- [Information supplied]:

*** Block opens ***

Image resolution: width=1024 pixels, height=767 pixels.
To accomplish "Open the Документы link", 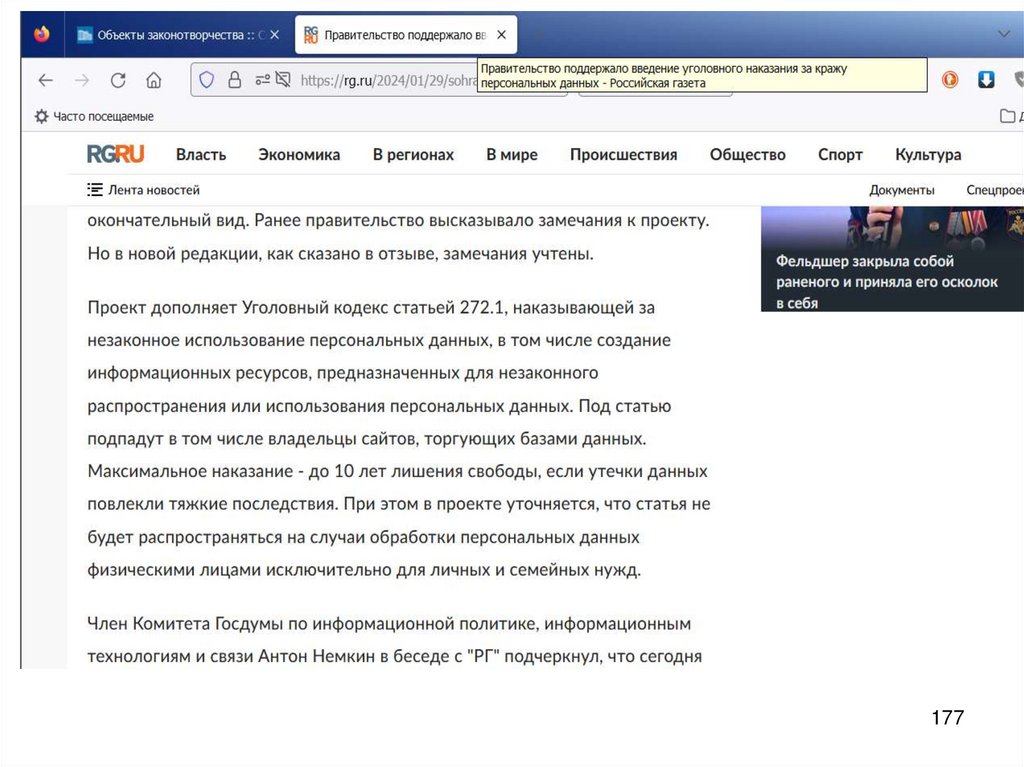I will pyautogui.click(x=901, y=189).
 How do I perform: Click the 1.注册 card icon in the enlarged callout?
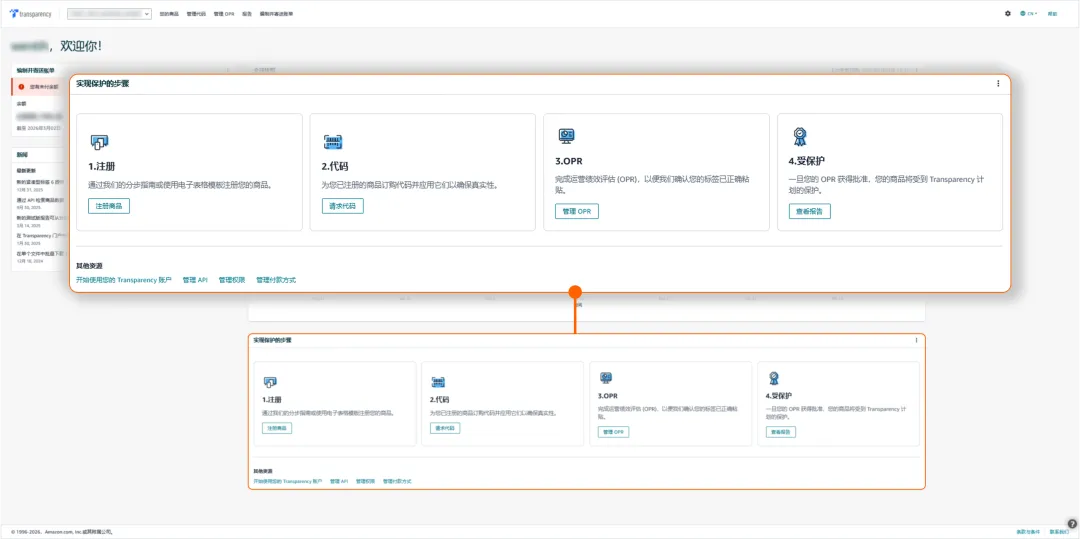point(99,141)
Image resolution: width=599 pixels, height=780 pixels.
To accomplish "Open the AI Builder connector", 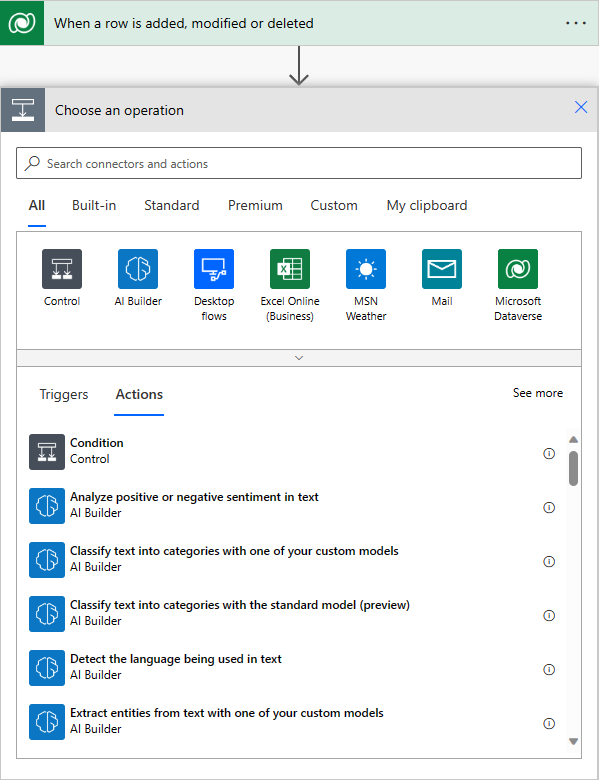I will click(138, 269).
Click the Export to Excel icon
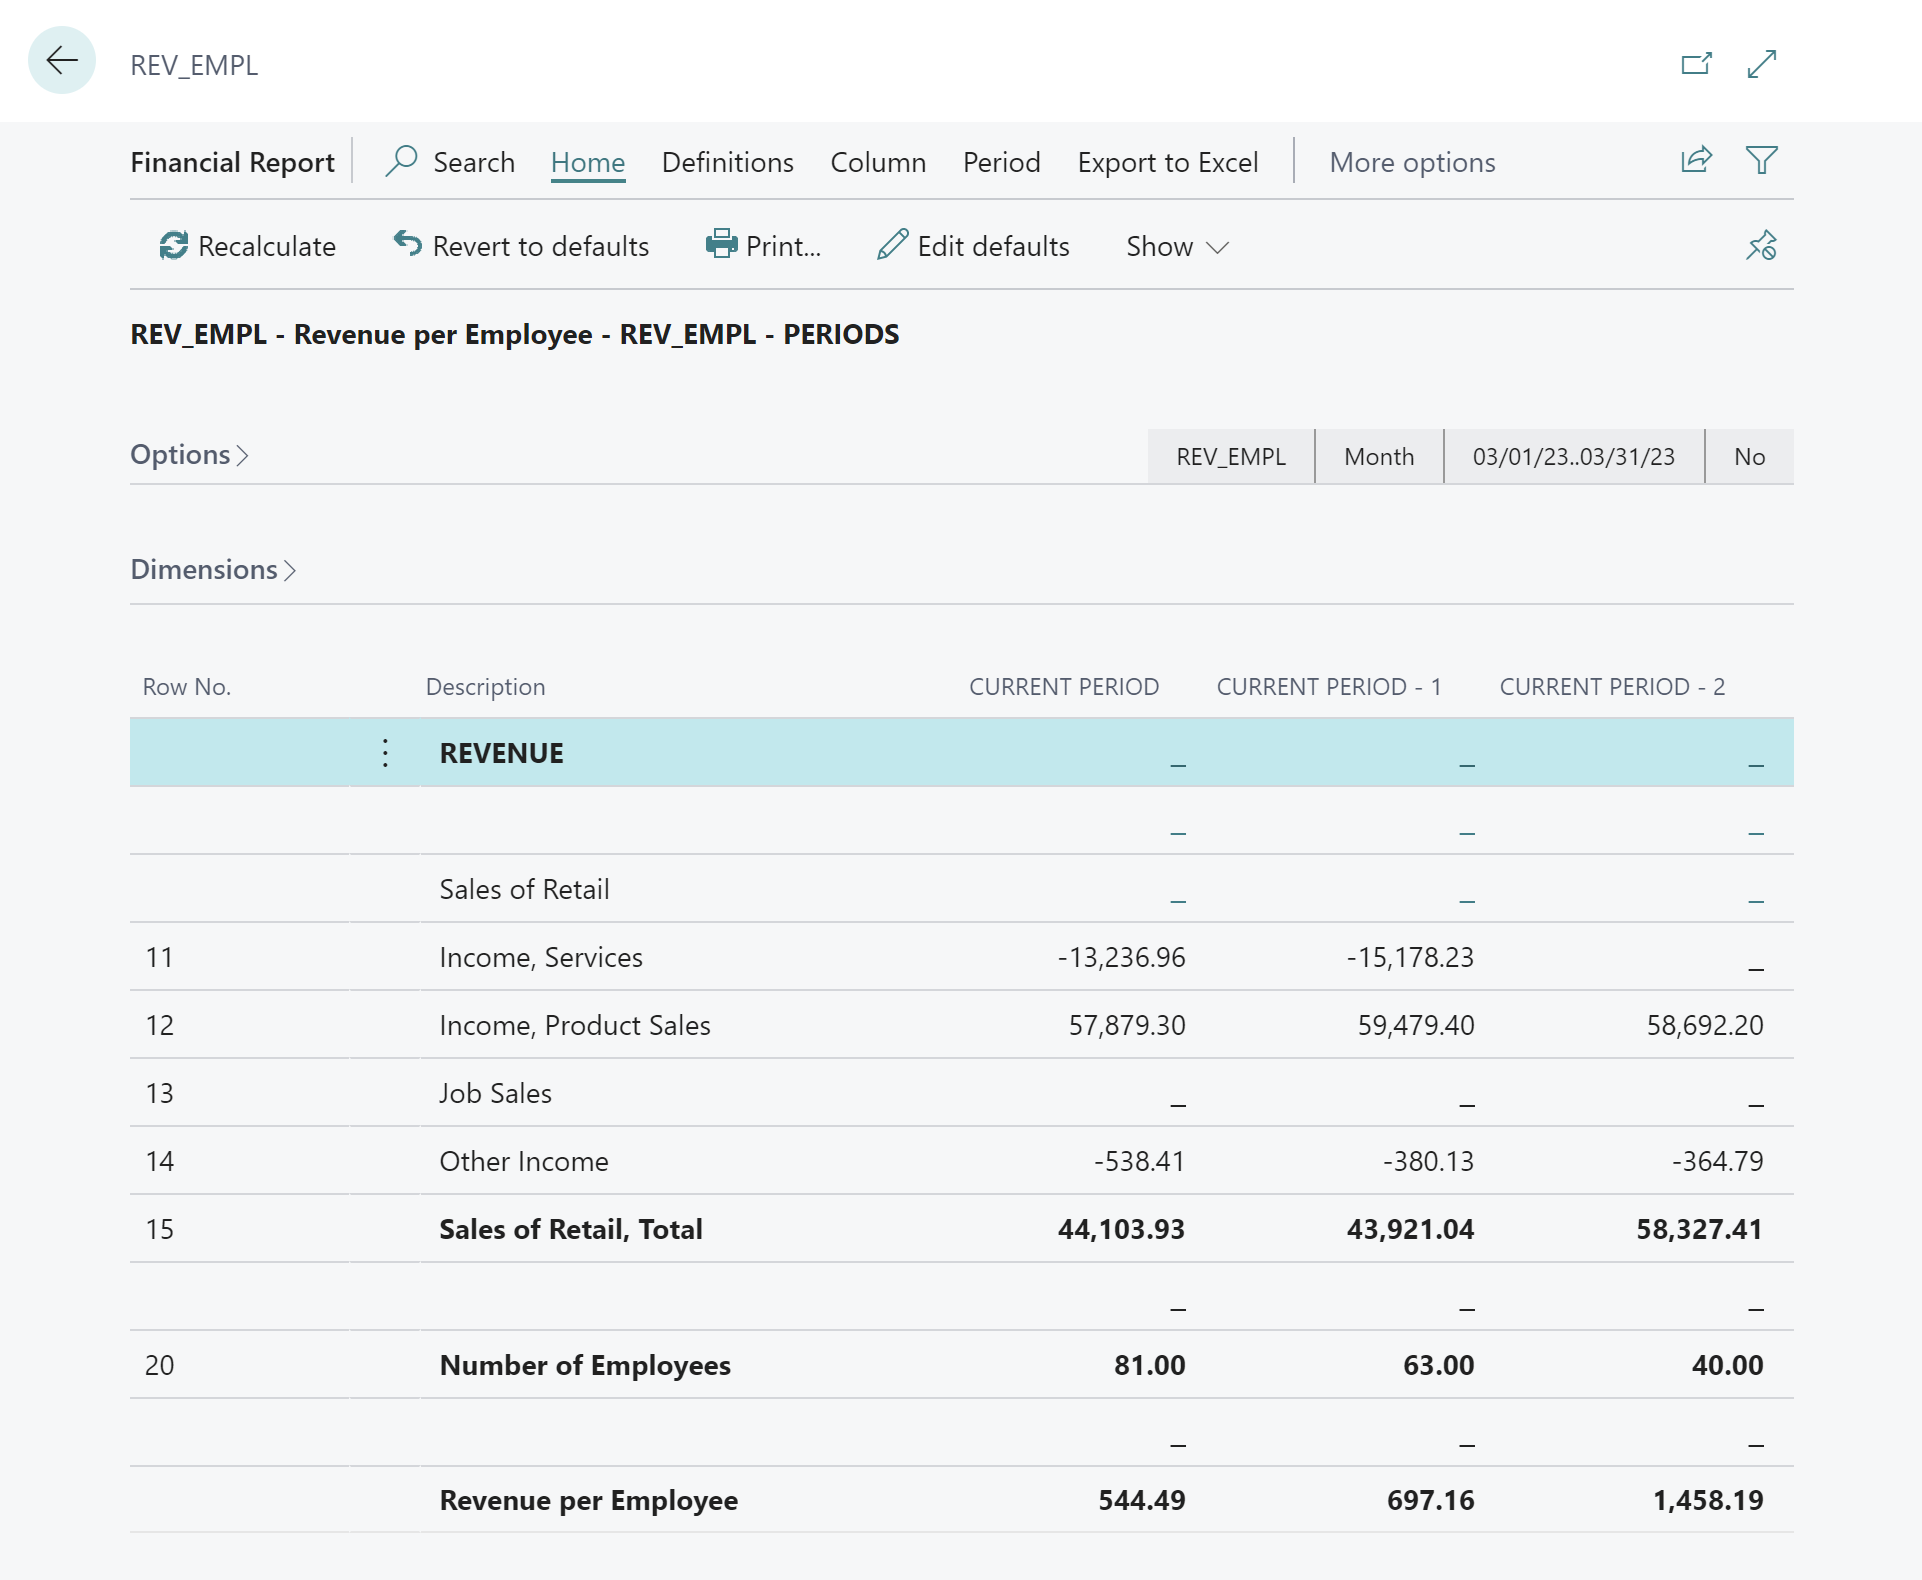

*** Block closes ***

- [Exercise]: Find the word "width" in the records. Copy every line it appears in.

- [Response area]:
Image resolution: width=1024 pixels, height=767 pixels.
Image resolution: width=599 pixels, height=780 pixels.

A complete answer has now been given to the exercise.